Stile pazzesco. — È stato notato l'uso della continua ripetizione delle stesse lettere, delle stesse frasi (De Lollis, Raccolta, vol. II). Harrisse nota che nel Libro delle Profezie settantacinque linee sono rimate; ed è notorio l'abuso della rima negli scritti dei paranoici (Vedi Uomo di genio, 6. ed., Torino, 1896).
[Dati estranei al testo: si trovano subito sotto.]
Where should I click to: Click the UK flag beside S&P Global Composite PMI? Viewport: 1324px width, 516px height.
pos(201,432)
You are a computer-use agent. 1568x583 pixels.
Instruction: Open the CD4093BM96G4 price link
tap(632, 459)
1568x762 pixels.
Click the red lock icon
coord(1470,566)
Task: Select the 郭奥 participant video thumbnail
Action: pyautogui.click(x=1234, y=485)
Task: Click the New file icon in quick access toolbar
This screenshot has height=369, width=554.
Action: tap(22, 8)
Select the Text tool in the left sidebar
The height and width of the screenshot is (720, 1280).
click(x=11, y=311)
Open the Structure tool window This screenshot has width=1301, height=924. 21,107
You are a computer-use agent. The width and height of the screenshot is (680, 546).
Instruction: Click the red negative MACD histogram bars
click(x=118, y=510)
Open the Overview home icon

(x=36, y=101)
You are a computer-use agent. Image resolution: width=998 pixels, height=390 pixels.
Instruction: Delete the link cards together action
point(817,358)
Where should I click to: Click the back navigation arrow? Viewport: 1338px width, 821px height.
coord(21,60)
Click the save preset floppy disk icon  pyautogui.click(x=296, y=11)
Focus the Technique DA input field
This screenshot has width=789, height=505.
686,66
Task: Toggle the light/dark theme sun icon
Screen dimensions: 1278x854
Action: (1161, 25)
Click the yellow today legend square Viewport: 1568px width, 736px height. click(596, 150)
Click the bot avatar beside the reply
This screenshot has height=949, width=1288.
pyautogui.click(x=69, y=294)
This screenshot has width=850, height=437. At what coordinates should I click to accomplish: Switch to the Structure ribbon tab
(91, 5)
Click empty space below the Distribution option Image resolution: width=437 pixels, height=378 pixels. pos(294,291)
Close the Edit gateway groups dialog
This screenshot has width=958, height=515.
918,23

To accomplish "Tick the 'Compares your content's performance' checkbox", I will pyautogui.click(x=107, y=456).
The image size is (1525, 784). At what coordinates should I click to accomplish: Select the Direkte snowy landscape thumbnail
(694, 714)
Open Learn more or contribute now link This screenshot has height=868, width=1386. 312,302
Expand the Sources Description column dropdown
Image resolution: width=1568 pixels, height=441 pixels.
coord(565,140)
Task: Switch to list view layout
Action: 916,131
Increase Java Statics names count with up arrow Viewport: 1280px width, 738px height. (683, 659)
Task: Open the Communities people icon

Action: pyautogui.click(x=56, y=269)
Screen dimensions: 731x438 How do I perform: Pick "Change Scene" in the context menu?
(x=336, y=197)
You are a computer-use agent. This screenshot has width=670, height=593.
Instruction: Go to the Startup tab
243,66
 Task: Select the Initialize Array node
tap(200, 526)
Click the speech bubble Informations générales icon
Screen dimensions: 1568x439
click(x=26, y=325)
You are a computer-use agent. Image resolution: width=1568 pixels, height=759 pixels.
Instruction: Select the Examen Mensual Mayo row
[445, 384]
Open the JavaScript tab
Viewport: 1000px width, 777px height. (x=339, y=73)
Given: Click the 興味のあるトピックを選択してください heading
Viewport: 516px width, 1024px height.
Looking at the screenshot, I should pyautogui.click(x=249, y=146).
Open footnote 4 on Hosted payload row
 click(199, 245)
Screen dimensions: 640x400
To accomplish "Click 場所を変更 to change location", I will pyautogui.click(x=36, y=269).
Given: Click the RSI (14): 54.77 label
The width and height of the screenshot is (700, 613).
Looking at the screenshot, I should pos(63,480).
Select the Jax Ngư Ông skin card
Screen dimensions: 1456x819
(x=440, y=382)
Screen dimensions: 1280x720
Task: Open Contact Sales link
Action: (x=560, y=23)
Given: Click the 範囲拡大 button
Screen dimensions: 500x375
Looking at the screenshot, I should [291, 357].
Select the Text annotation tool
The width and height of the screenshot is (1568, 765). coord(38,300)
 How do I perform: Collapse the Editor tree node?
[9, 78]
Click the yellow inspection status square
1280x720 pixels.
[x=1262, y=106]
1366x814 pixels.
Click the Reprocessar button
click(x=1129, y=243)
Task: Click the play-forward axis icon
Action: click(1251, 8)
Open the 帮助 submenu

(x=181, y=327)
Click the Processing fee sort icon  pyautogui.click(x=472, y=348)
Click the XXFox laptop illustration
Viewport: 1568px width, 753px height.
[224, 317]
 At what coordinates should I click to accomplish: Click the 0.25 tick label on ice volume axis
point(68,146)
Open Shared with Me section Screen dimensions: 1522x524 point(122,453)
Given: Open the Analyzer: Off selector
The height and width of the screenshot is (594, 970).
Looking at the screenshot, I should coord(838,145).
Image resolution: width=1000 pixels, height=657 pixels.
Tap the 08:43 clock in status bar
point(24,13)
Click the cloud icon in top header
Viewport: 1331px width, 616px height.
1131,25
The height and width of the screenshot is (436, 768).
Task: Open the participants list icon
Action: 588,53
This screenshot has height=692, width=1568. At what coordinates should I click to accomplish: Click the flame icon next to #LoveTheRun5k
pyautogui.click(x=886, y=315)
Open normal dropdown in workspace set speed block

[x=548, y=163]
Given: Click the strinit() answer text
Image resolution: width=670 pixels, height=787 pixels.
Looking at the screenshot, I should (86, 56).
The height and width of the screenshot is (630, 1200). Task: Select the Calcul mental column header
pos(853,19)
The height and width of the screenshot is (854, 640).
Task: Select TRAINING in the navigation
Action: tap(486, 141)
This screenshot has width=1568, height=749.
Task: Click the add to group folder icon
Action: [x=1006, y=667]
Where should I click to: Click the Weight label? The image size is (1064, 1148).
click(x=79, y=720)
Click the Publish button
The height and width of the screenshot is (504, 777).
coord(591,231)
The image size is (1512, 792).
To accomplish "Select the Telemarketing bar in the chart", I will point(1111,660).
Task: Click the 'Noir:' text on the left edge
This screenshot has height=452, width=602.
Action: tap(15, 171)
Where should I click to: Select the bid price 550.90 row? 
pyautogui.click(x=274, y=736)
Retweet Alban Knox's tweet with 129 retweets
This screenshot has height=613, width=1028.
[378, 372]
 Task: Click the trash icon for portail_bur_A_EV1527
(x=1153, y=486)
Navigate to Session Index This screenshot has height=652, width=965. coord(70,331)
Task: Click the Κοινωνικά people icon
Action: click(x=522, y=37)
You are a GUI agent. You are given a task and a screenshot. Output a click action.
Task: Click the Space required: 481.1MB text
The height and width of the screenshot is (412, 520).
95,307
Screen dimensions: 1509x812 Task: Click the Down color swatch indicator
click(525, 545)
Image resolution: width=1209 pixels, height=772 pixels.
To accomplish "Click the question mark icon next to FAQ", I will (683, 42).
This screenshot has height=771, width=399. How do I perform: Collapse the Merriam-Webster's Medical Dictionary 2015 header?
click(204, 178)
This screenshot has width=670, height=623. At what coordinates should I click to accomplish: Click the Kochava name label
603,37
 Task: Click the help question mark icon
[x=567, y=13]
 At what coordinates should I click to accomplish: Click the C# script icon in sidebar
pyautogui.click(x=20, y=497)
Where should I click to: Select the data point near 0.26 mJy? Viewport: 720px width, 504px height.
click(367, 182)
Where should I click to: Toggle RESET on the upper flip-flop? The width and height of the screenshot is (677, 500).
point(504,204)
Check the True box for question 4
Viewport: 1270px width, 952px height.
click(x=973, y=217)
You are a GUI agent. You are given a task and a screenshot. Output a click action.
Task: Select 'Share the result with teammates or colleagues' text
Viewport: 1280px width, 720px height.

Ma il fenomeno più caratteristico del paranoico si raccoglie dalla firma, che egli usò dal 1494 in poi, come si vede nei numeri 2 e 4:

. S .
. S . A . S .
.XMY.
——
: Xro FERENS //.

Quella sigla è così strana, che invano, vi si sbizzarrirono attorno i biografi e i paleografi; eppur si ripete sempre con tale identità di particolari, che la mancanza d'uno di quelli che si ritrovano, sempre, negli originali come nel n. 3 che noi anche (v. s.) per altre ragioni grafologiche crediamo sospetto, è stata dai competenti ritenuta indizio sufficiente per sospettare trattarsi di falsificazioni come in tanti altri pretesi autografi colombiani, pullulati da ogni parte, specialmente in occasione del IV centenario della scoperta dell'America.

Ceradini (Due globi "Mercatores", p. 299) pretende spiegarla così: "Savonensis Suarum Altitudinum Servus — dec. mil. insula — Cristo ferens", alludendo così ad essere savonese, il che non era vero; e ad avere scoperte 10,000 isole, che avrebbe portate a Cristo, mentre egli stesso, che non peccava certo di modestia, dopo il secondo viaggio diceva di averne scoperte solo 700; anche pretende che egli intendesse dire: "Porto al Cristo le genti", mentre è noto, e don Fernando e il Las Casas v'insistono, che Colombo, così poco colto nella lingua latina, traduceva, sbagliando, il suo nome per: "Portatore del Cristo": "Certo cominciò, — egli dice, — a firmare con questa sigla dopo la scoperta"; ed infatti cominciò ad adoperarla solo dopo il 1494.

Reille (Columbus und seine vier Reisen, 1892) con altrettanta verosimiglianza spiega la sigla: "Servidor de sus altezas sacras Iesus Maria Joseph, — Portatore di Cristo".

Marguerite (Navigation Francaise, 1892) la spiega così: "Supplex servus Altissimus servatoris Christus Maria Joseph — Christum Ferens".